Written by: Christopher Llewellyn Reed | October 8th, 2021
The Girl and the Spider (Ramon Zürcher/Silvan Zürcher, 2021) 3 out of 4 stars.
With precise compositions and minimal narrative, The Girl and the Spider (from brothers Ramon and Silvan Zürcher, The Strange Little Cat) takes place over the course of a few days as a woman moves out of one apartment and into another. Though shot in Bern, Switzerland, the film never offers a distinct impression of the outside world, keeping us mostly firmly locked inside. It’s an apt metaphor for the internal focus of the main characters, all of them prisoners of intense self-involvement. No matter where we live in this modern world, our bubbles follow.
No one seems as lost in her own thoughts as Mara (Henriette Confurius, Narcissus and Goldmund), who has come along with her soon-to-be ex-roommate Lisa (Liliane Amuat, Those Who Are Fine) to assist with the move … sort of. Mostly, Mara just stares off into space or makes asocial comments unrelated to the conversation around her. Her anomie might exist because she and Lisa appear more than just roommates, a truth assumed but never confirmed, beyond the fact they both, in the course of the film, share a herpes blister. Their interactions alternate between sweet intimacy and pure annoyance. Good riddance, but I’ll miss you terribly.

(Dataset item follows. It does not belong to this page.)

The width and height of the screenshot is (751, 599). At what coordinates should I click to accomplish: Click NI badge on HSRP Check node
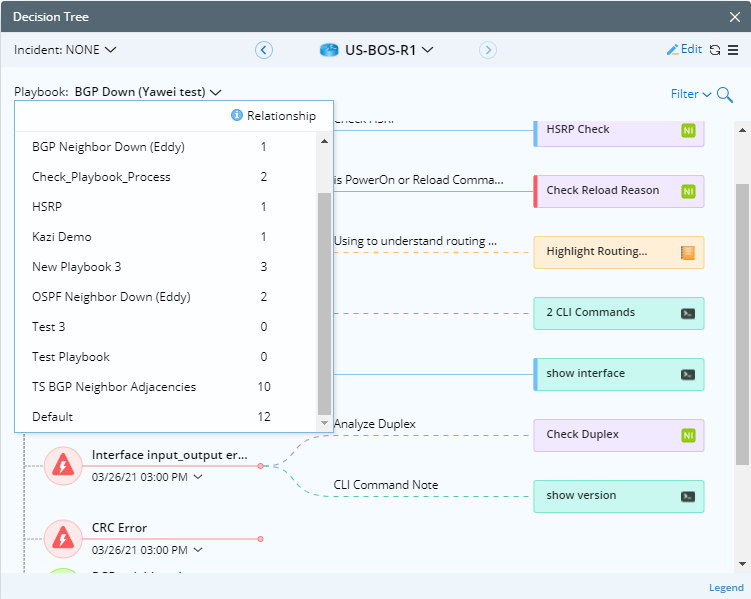(x=688, y=130)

Lisa’s mother, Astrid (Ursina Lardi, Dreamland), hovers in both locations, accompanied by her Jack Russell Terrier, whose occasionally amusing shenanigans break up the waxing and waning tension (he loves grabbing sponges). She spies a romantic opportunity for herself in the head handyman, Jurek (André Hennicke, Iceman), who returns her interest. Small moments resonate beyond their meaning, glances and gestures more powerful than words. Existential ennui has never looked quite so charming.

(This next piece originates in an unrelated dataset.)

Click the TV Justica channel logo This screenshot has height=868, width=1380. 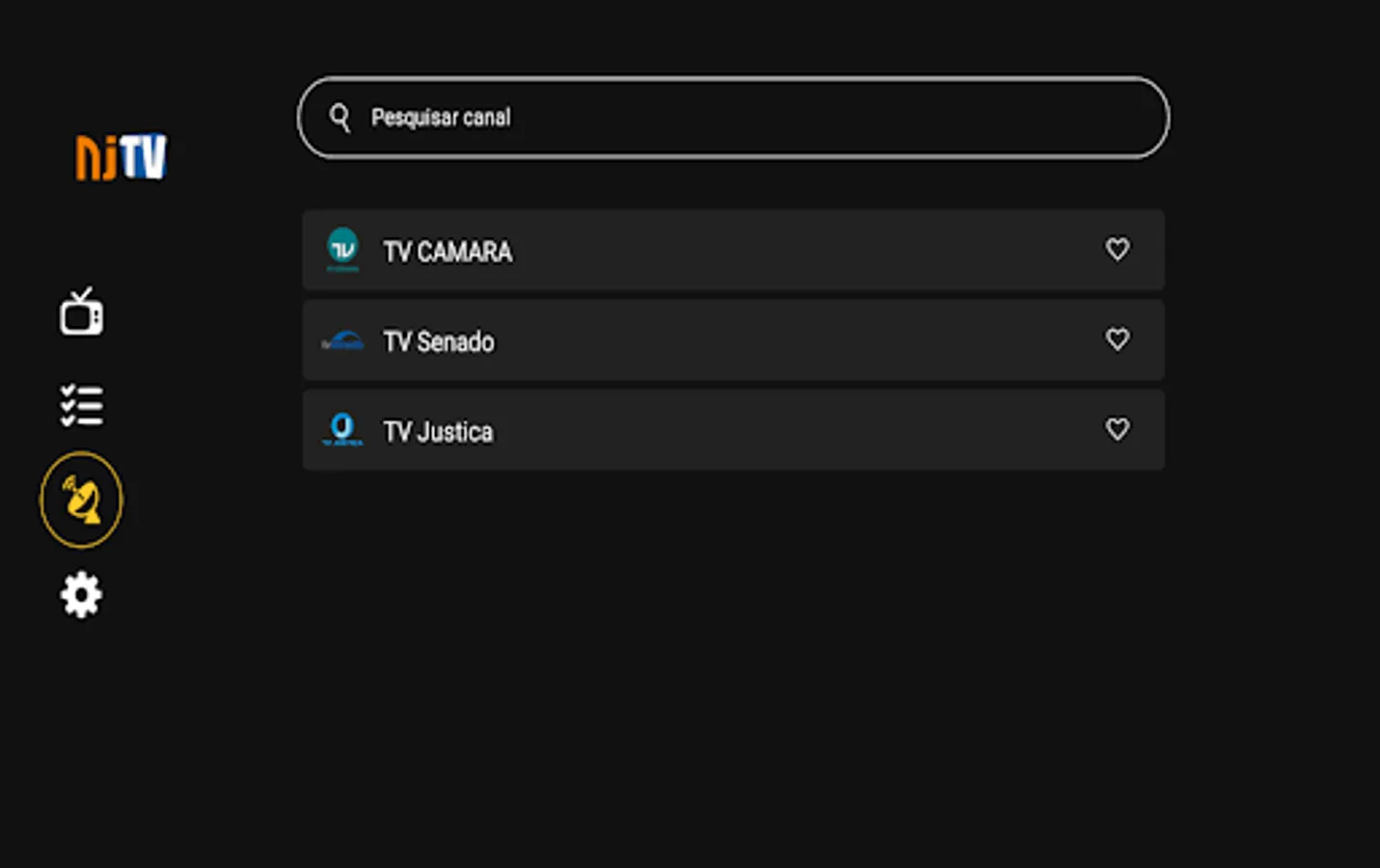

Back at the original apartment lies the spider, lurking in the space below. Well, there’s an actual spider in the new building, one whom the characters allow to freely crawl over their hands and arms, unafraid and rather taken with it. But over in the original quarters—where Mara will remain once Lisa departs for good—there live two similarly twentysomething women, also roommates, one of whom, Nora (Lea Draeger, All of a Sudden) enjoys trapping unsuspecting men in her lair. Just as Mara develops a new crush, Nora snatches him away.

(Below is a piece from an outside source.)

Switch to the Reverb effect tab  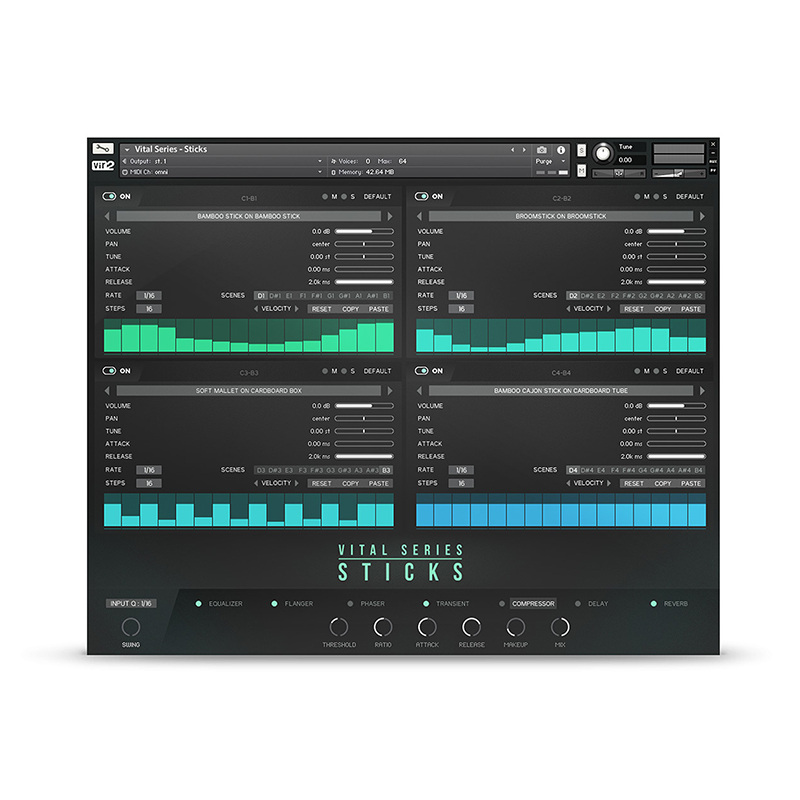(676, 604)
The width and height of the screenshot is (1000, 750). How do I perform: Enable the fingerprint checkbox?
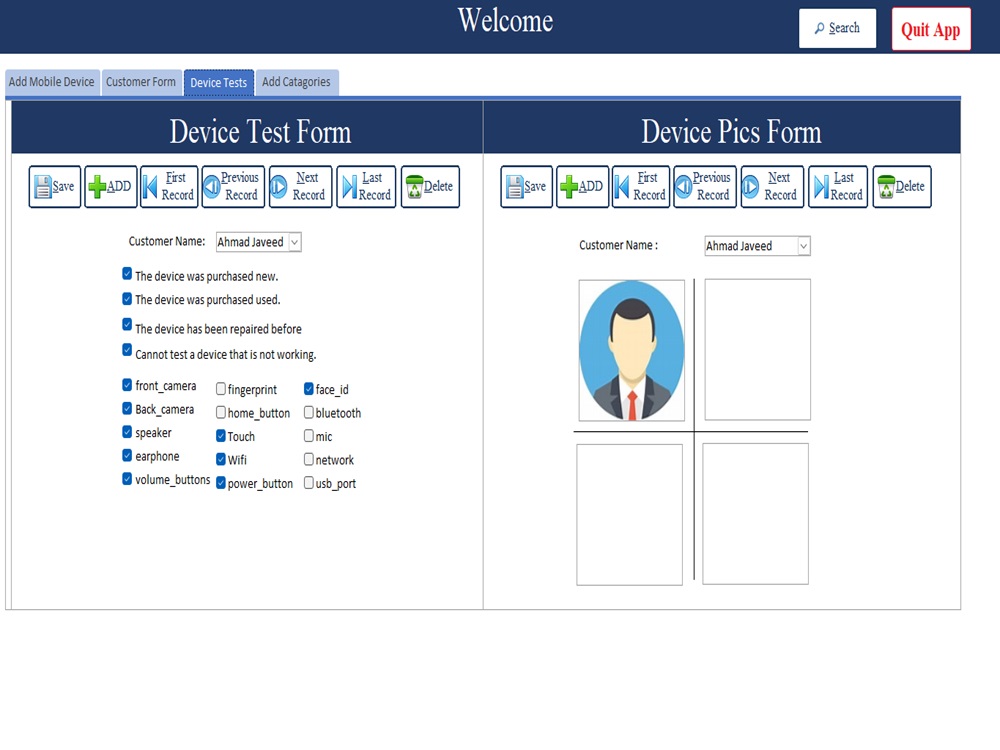(x=220, y=389)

How does it all add up? The gently intriguing anecdotal structure slowly weaves its web, pulling us into its elliptical story. Dreams and visions, memories and more all collide in an evocative mix. Relationships form and break apart, or never quite form and melt away before coalescing. People talk, other sometimes listen, the whole assembled in a series of beautifully designed set pieces. Nothing much seems to happen, yet the images remain long afterwards, like a tantalizing vision of quotidian strangeness. The spider lets us go at the end, but barely.